Ball Park Music and their candid lyrics about love, lust and self-hatred tap into a certain Australian suburban mood, something many people can relate to. “I'm just a normal person like everybody else. I think it's easy to process a lot of that kind of imagery and those ideas and put it back into lyrics in a poetic way using things that are familiar. It's easy for me because that's kind of my life and a lot of other people's lives as well. It's always just been something that's felt really natural.”

But Cromack doesn't think that means that their sound is particularly 'Australian' per se.

“I would say even though, I know personally, I write and draw on a lot of my experience here in Australia, my understanding is that I don't think our band has an especially Australian sound necessarily, maybe it does, I don't know, maybe I'm the wrong person to ask... Like The Drones, The Drones are like very Australian-sounding in a good way, whereas when I listen to us I think we have spent a lot more time imitating the stylings of a lot of indie and alternative bands from the UK and the US. I don't think we seek to necessarily be like flying the flag for Australia in our music.”

He reckons there's no particular mood or political agenda in the Brisbane music scene currently, or at least, nothing akin to that predominant for The Saints and more during the Bjelke-Petersen years (1968 - 1987). 

“I don't know if you've ever heard of the book called Pig City, it's about the Brisbane music scene during the Joh Bjelke-Petersen years, he was an old – I think he was a National – Premier in Queensland for a long time. He was pretty notorious. And there were heaps of bands at that time acting out against the mood in the state, whereas I don't think we really have anything like that. I don't think we have a really angry or political agenda, most people are writing songs from a personal point of view.
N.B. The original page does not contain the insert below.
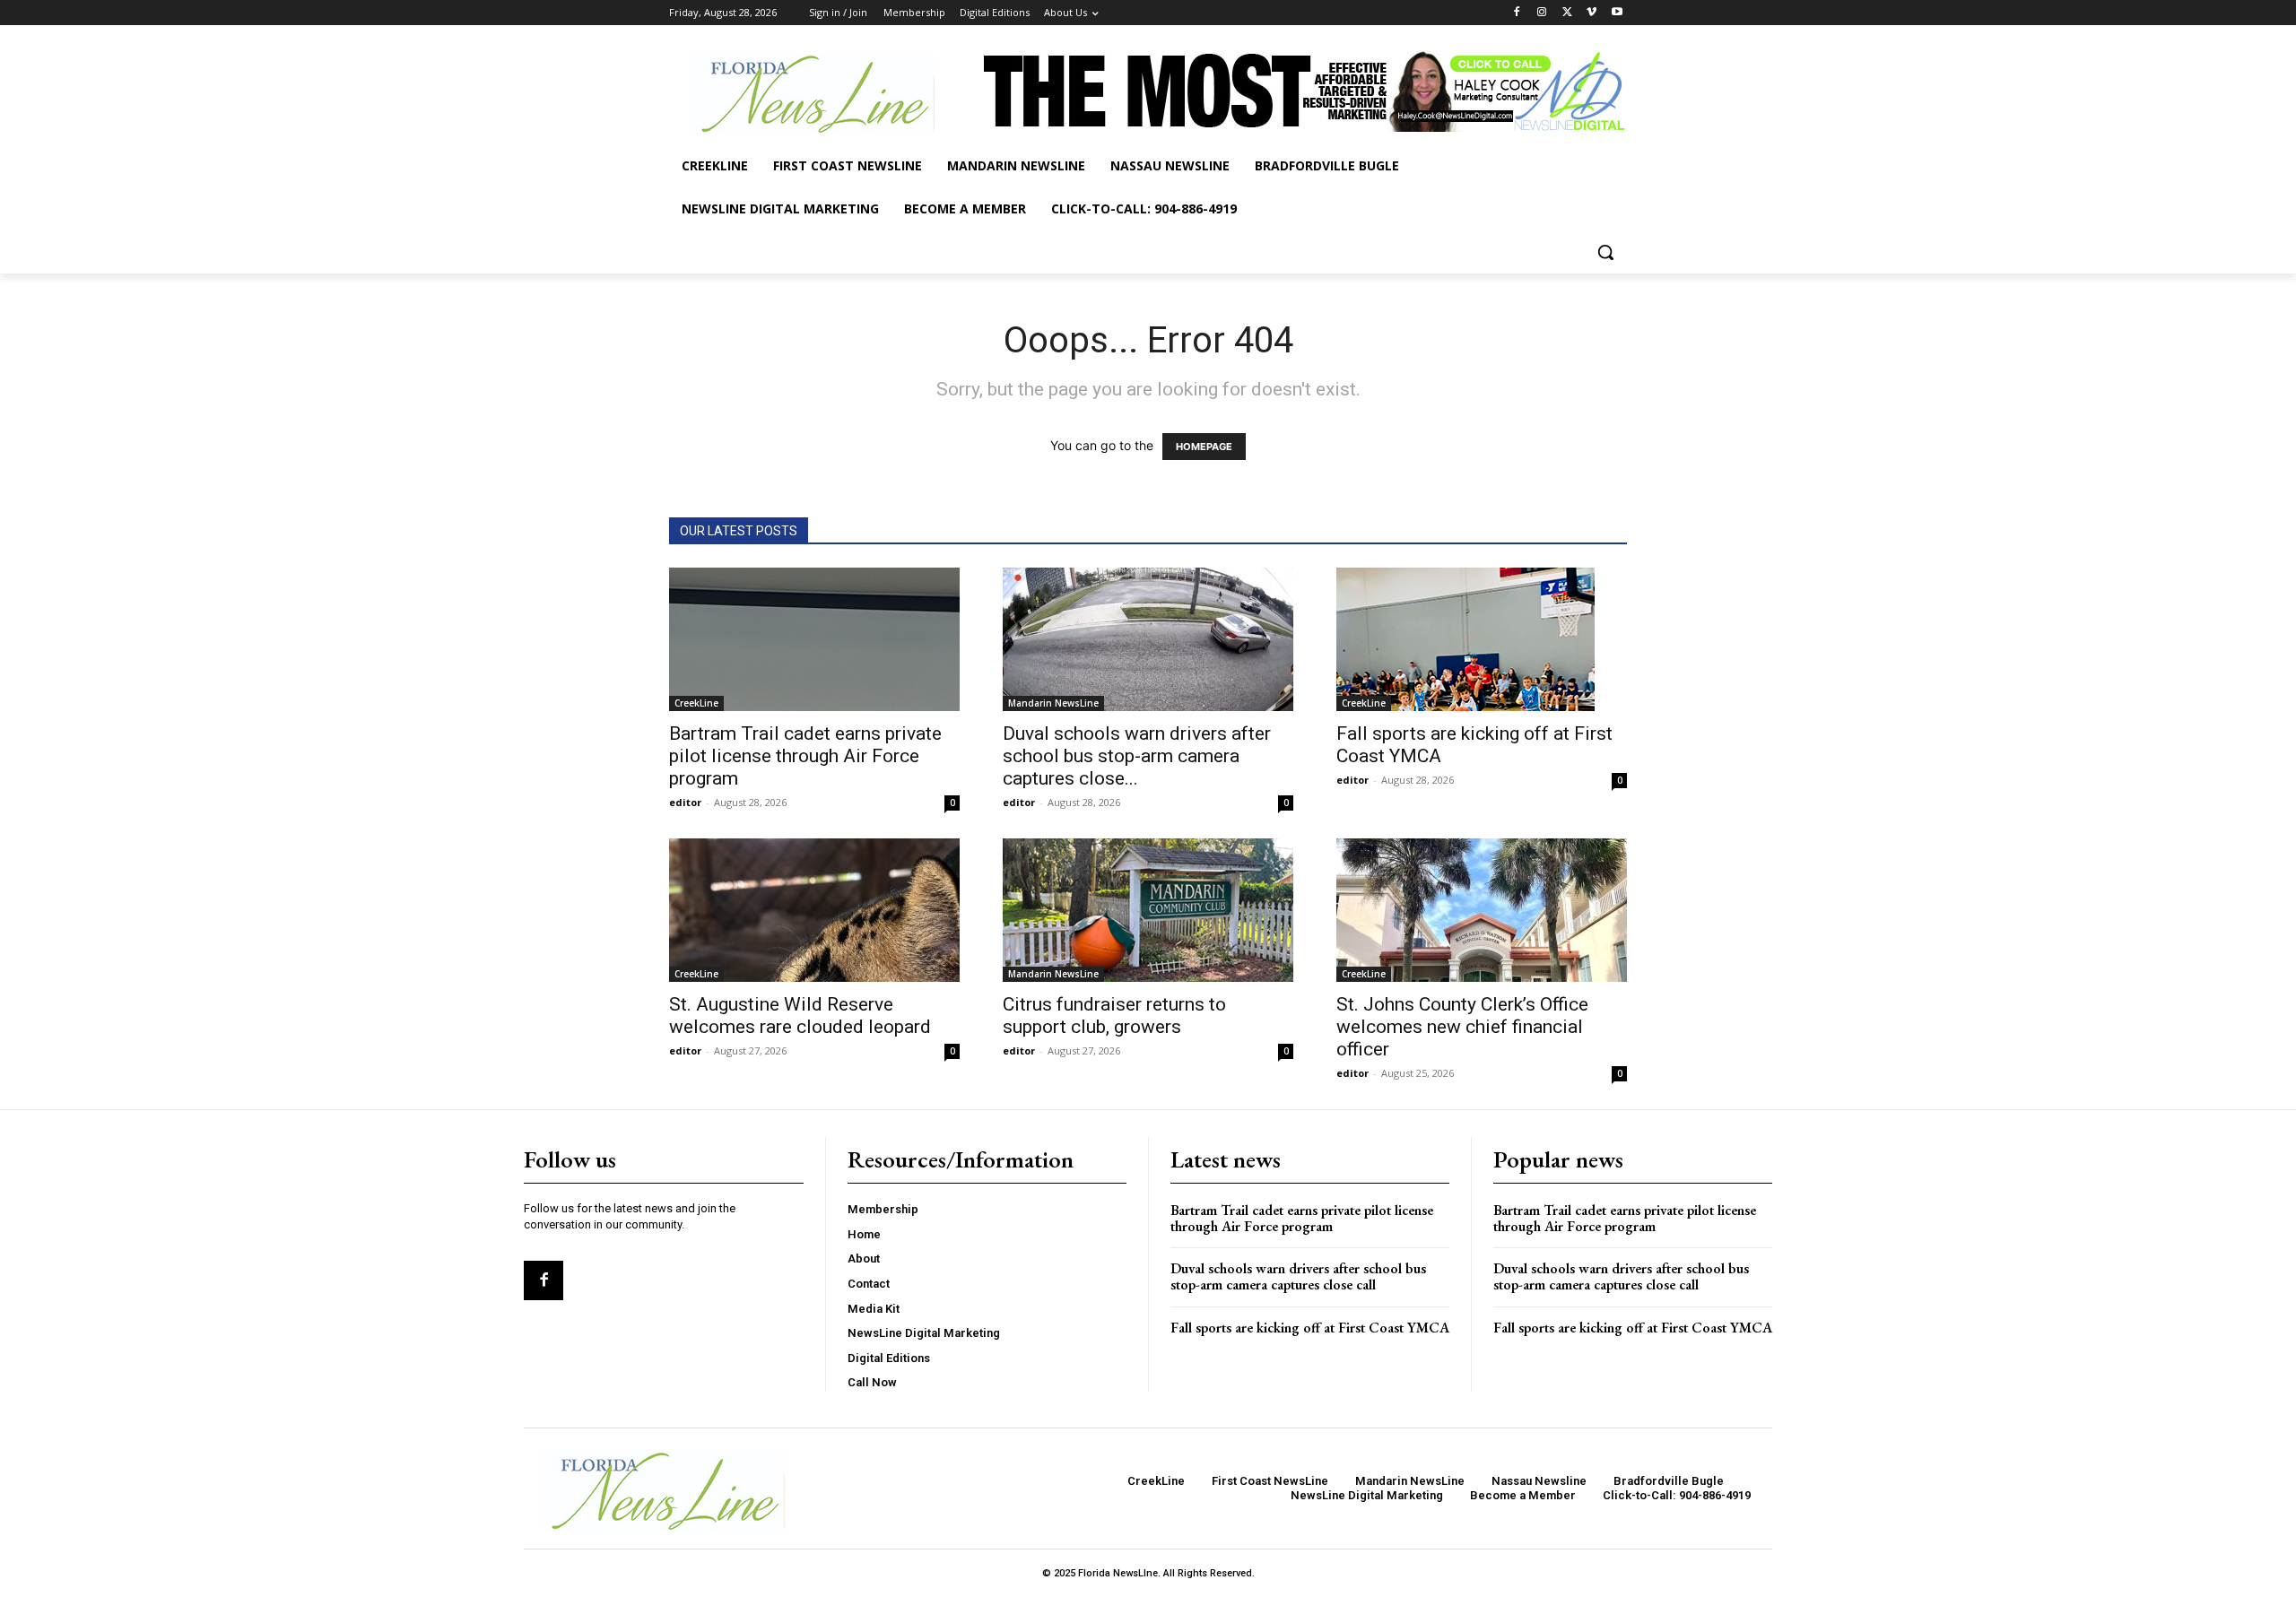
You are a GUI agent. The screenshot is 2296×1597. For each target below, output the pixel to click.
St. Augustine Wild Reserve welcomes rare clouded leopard (800, 1015)
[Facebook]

“[Now] the government in Queensland changed hands only a year or so ago and now the LNP has a massive majority there and there have been a lot of changes in Queensland. The mood is probably changing a little bit. I do sometimes wonder if any of the music or just arts scene in general will start to mirror what people feel. But realistically I don't think the changes are constricting people that badly. What's worse than having musicians fucking bitch and moan about politics? It's such a hypocritical thing, I think. I've always been of the belief that singing your song, playing your guitar, isn't going to change a whole lot.”